Als Gary Moore die Entscheidung fällte, sich auf den Blues zu konzentrieren, wechselte er fast komplett zu Les Paul-Gitarren. Eine davon hatte zuvor Peter Green von Fleetwood Mac gehört und die Inspiration hinterließ ihre Spuren. Auf dem Album Still Got The Blues und den beiden Nachfolgern After Hours und Blues For Greeny sind so viele großartige Beispiele für seinen Stil. Er spielt den Blues in all seinen Formen, aber für sein Gitarrenspiel bieten Balladen immer noch den besten Kontrast. ‘Jumping At Shadows’, ‘Separate Ways’, ‘Still Got The Blues’, ‘As The Years Go Passing By’, ‘Need Your Love So Bad’ und ‘Nothing’s the Same’ sind alle fantastische Einblicke in die Arbeit dieses virtuosen Musikers, der nach seinem Herzinfarkt 2011 leider nicht mehr unter uns weilt.
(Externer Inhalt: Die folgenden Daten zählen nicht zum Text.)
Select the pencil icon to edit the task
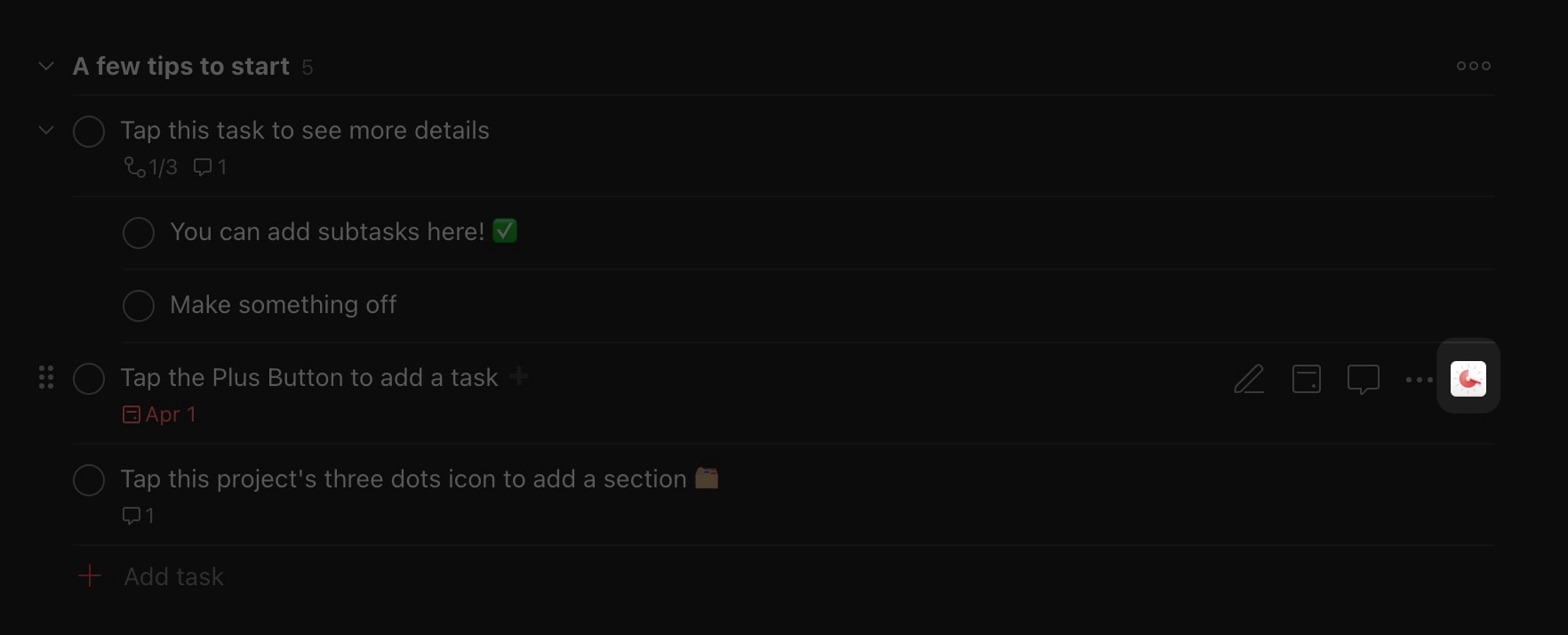 tap(1249, 379)
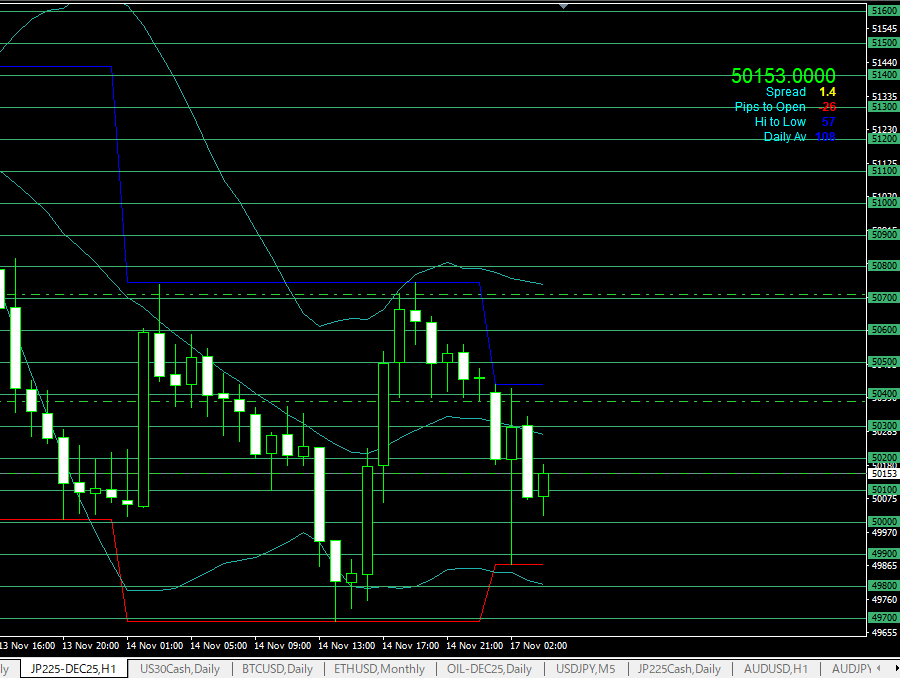Click the Daily Av label
This screenshot has height=678, width=900.
(x=784, y=137)
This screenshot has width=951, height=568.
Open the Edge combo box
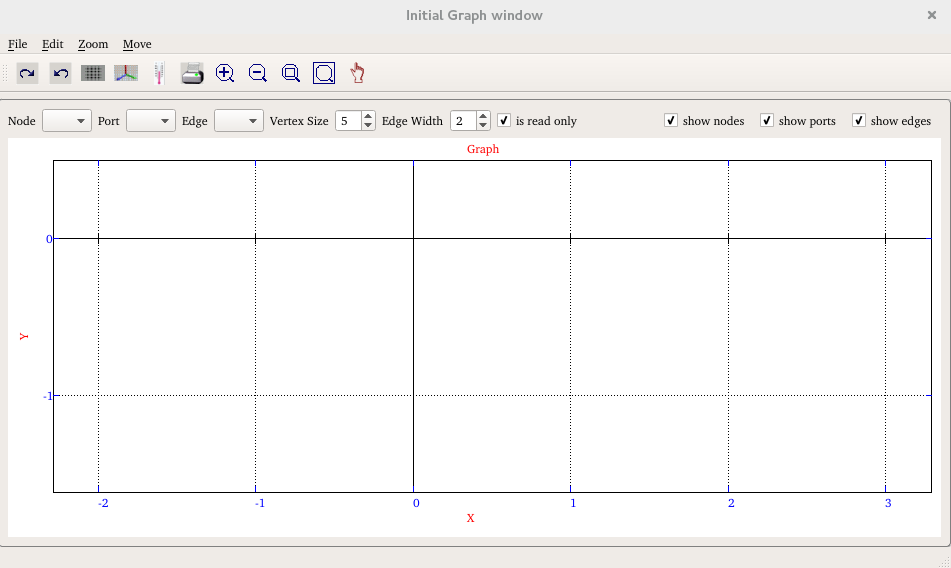239,121
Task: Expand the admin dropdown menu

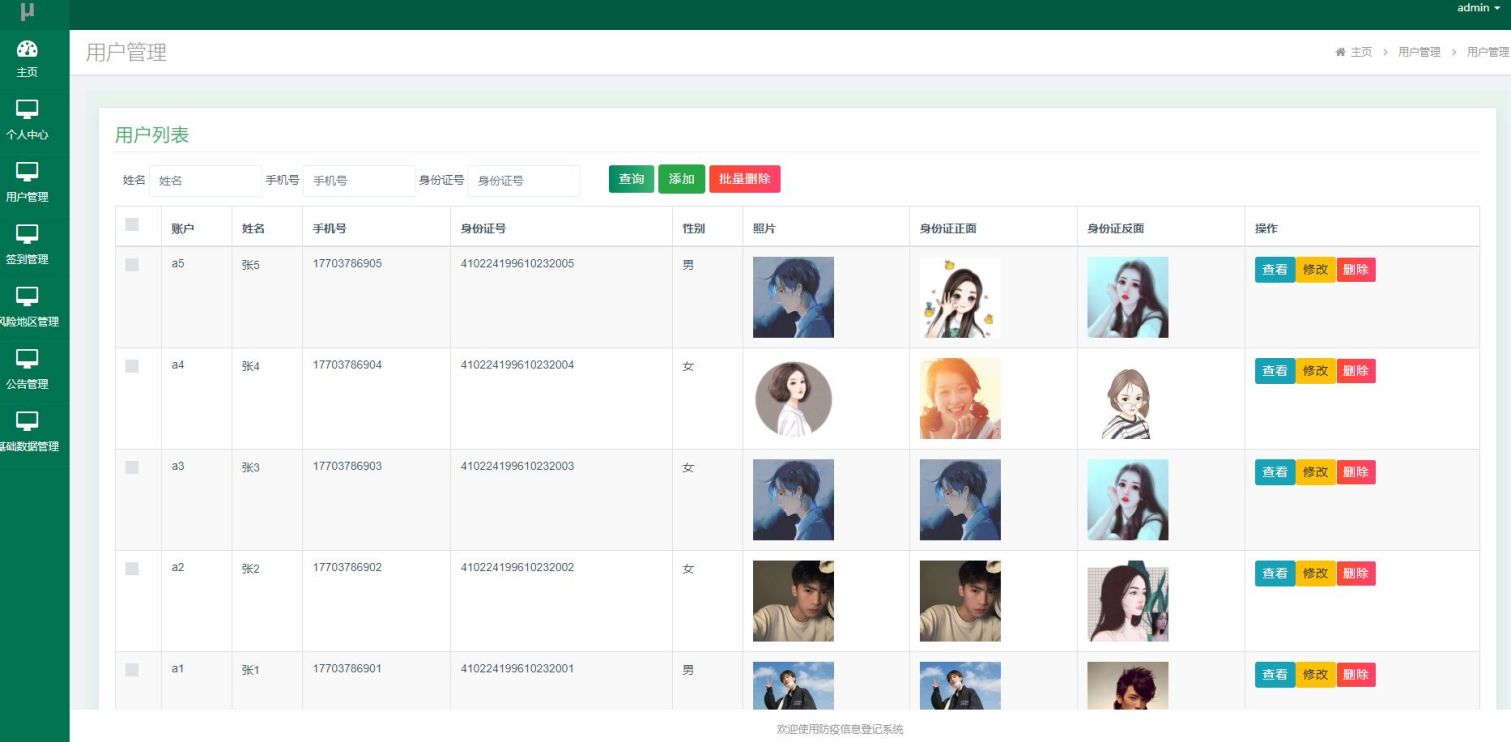Action: coord(1478,8)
Richard Thompson ist eine ganz andere Art von Gitarrengott. Am bekanntesten ist seine Arbeit als Mitglied der britischen Folklegende Fairport Convention, aber er leistete auch einen maßgeblichen Beitrag zum Sound der gesamten Bewegung, tauchte auf Alben von Sandy Denny und Nick Drake auf, und veröffentlichte Soloalben, sowie Kollaborationen mit seiner Frau Linda. Er fühlte sich mit der akustischen Gitarre genauso wohl wie mit der elektrischen und spielt mit einer Hybridtechnik, sowohl mit Fingerpicking und Plektrum.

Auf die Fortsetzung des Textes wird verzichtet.